Question

If a matrix is given as $2A=\left( \begin{matrix}
  2 & 1 \\
  3 & 2 \\
\end{matrix} \right)$ , then what is ${{A}^{-1}}$ equal to?
 (a). $\left( \begin{matrix}
   2 & -1 \\
   -3 & 2 \\
\end{matrix} \right)$
(b). $\dfrac{1}{2}\left( \begin{matrix}
   2 & -1 \\
   -3 & 2 \\
\end{matrix} \right)$
 (c). $\dfrac{1}{4}\left( \begin{matrix}
   2 & -1 \\
   -3 & 2 \\
\end{matrix} \right)$
 (d). None of the above

Answer 1

Hint: The inverse of a matrix A is the matrix which when multiplied with A gives the identity matrix I, which is given as $I=\left( \begin{matrix}
   1 & 0 \\
   0 & 1 \\
\end{matrix} \right)$ , i.e., If $A\ .\ B\ =\ I\ \Rightarrow \ B\ =\ {{A}^{-1}}$ .
It is somewhat analogous to the multiplicative inverse of a number.
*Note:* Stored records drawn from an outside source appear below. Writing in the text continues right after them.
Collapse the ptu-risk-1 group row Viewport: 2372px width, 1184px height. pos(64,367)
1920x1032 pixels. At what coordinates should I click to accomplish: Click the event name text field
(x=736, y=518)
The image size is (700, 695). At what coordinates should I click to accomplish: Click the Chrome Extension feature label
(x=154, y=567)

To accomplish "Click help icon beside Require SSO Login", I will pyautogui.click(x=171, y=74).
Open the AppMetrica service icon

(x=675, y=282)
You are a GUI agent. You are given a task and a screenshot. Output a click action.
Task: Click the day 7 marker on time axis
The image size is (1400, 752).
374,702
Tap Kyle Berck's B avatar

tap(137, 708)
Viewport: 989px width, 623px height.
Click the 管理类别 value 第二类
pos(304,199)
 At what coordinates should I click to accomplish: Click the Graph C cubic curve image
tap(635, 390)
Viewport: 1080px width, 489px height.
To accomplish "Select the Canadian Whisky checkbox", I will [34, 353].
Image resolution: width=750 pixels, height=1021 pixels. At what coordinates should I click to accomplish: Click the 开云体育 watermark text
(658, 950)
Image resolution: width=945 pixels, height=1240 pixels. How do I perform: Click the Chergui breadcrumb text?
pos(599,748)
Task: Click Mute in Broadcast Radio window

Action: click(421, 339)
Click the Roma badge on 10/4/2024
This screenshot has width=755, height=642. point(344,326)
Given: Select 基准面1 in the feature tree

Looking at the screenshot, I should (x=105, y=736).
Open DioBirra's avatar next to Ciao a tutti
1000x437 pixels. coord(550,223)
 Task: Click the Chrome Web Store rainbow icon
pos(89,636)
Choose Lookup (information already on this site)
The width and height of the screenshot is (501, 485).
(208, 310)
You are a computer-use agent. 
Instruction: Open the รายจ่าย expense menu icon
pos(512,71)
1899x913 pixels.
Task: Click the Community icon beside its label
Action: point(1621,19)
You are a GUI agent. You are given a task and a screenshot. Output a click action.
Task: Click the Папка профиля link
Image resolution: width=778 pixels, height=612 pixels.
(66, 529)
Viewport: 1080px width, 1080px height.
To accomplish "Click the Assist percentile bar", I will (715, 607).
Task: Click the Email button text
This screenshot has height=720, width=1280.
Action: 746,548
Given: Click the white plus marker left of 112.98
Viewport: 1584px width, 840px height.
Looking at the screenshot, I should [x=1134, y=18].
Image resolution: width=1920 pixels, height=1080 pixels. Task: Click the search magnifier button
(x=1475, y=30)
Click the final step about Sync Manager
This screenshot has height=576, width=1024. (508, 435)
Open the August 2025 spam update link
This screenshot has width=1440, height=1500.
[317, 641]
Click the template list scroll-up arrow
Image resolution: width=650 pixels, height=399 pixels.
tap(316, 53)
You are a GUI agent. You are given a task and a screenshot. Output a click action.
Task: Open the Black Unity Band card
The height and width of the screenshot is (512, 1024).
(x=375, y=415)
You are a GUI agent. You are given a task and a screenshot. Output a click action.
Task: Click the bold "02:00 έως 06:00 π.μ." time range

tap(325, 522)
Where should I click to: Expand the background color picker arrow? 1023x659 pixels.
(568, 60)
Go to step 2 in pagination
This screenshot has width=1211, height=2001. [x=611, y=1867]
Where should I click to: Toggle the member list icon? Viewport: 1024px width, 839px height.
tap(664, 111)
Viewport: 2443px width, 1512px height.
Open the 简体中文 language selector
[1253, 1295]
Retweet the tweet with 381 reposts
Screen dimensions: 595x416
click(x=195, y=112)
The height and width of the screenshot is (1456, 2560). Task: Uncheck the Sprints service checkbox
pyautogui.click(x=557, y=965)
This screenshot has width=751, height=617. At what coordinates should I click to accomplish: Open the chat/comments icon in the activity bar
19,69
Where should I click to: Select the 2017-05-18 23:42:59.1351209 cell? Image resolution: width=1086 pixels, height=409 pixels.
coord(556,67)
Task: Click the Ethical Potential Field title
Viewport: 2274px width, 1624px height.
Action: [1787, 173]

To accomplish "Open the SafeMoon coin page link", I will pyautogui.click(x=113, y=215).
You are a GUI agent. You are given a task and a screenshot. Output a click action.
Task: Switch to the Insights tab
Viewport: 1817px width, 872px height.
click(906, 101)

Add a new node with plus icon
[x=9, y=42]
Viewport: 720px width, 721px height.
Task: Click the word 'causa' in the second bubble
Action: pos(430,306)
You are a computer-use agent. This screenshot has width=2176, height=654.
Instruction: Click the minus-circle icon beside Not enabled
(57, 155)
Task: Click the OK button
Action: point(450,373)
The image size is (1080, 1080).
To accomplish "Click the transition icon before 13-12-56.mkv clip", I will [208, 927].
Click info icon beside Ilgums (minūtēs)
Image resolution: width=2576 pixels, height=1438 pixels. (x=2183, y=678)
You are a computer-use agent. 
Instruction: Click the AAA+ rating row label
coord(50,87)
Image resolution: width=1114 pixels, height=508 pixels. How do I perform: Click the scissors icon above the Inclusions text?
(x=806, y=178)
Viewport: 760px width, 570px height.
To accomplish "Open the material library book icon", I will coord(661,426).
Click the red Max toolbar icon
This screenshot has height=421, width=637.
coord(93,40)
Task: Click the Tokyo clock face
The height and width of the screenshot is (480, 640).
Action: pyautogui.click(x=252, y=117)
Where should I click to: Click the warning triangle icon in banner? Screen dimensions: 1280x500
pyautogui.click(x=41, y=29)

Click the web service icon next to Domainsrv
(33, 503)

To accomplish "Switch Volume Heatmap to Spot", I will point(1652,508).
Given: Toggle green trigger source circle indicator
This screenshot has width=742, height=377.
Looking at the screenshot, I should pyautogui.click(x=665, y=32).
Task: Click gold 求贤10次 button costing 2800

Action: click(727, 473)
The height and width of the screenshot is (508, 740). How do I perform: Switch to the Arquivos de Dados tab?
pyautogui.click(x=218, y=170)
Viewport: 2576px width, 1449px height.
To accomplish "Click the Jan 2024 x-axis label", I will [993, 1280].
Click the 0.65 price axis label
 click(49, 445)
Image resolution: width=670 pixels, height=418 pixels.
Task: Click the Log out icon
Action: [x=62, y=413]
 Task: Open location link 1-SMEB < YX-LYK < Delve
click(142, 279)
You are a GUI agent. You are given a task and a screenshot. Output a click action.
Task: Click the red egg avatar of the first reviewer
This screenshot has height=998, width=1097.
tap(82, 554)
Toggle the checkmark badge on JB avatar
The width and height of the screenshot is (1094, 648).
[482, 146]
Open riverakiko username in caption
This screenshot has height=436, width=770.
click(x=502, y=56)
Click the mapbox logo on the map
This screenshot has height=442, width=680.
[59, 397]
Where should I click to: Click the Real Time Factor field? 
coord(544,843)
Calculation of A is particularly important in solving simultaneous linear equations of several variables. To find ${{A}^{-1}}$ , we require a determinant of A and adjoint of A.

Complete step-by-step solution -
The inverse of the matrix $A$can be calculated as follows:
${{A}^{-1}}=\dfrac{adj(A)}{|A|}$
Where $adj(A)$ is adjoint of the matrix $A$ given by the transpose of the matrix of the cofactors of the elements of $A$ given by $C$such that the matrix element at ith row and jth column, ${{C}_{ij}}$is the cofactor of the matrix element of $A$given by ${{A}_{ij}}$ .
If $2A=\left( \begin{matrix}
   2 & 1 \\
   3 & 2 \\
\end{matrix} \right)$ then $A=\left( \begin{matrix}
   1 & \dfrac{1}{2} \\
   \dfrac{3}{2} & 1 \\
\end{matrix} \right)$
Since, ${{C}_{ij}}$is the co-factor of ${{A}_{ij}}$ , we can write
${{C}_{11}}={{\left( -1 \right)}^{2}}{{A}_{11}}=1$
${{C}_{12}}={{\left( -1 \right)}^{3}}{{A}_{12}}=\dfrac{-3}{2}$
${{C}_{21}}={{\left( -1 \right)}^{3}}{{A}_{21}}=\dfrac{-1}{2}$
${{C}_{22}}={{\left( -1 \right)}^{4}}{{A}_{22}}=1$
Therefore, $C=\left( \begin{matrix}
   1 & -\dfrac{3}{2} \\
   -\dfrac{1}{2} & 1 \\
\end{matrix} \right)$
$adj(A)={{C}^{T}}=\left( \begin{matrix}
   1 & -\dfrac{1}{2} \\
   -\dfrac{3}{2} & 1 \\
\end{matrix} \right)$
Now, we calculate determinant of $A$

$\left| A \right|=\left| \begin{matrix}
   1 & \dfrac{1}{2} \\
   \dfrac{3}{2} & 1 \\
\end{matrix} \right|=\dfrac{1}{4}$
Thus, ${{A}^{-1}}=\ 4.\left( \begin{matrix}
   1 & -\dfrac{1}{2} \\
   -\dfrac{3}{2} & 1 \\
\end{matrix} \right)=4.\dfrac{1}{2}.\left( \begin{matrix}
   2 & -1 \\
   -3 & 2 \\
\end{matrix} \right)=2\left( \begin{matrix}
   2 & -1 \\
   -3 & 1 \\
\end{matrix} \right)$
Hence, the correct answer is (d).

Note: To avoid any mistake it is advisable to multiply the constant term outside the matrix $A$with the matrix. Alternatively, one should remember as a rule that if
 $X=k\ .\ Y$
where X and Y are matrices and k is a constant, then
$|X|\ =\ {{k}^{n}}\ |Y|$ where n is the order of the matrix.
Another source of mistake is the calculation of adjoint matrix $A$. Sometimes, when we are not careful we tend to forget the step where we have to take the transpose of the matrix and use $C$instead as an adjoint. It is a very common source of error.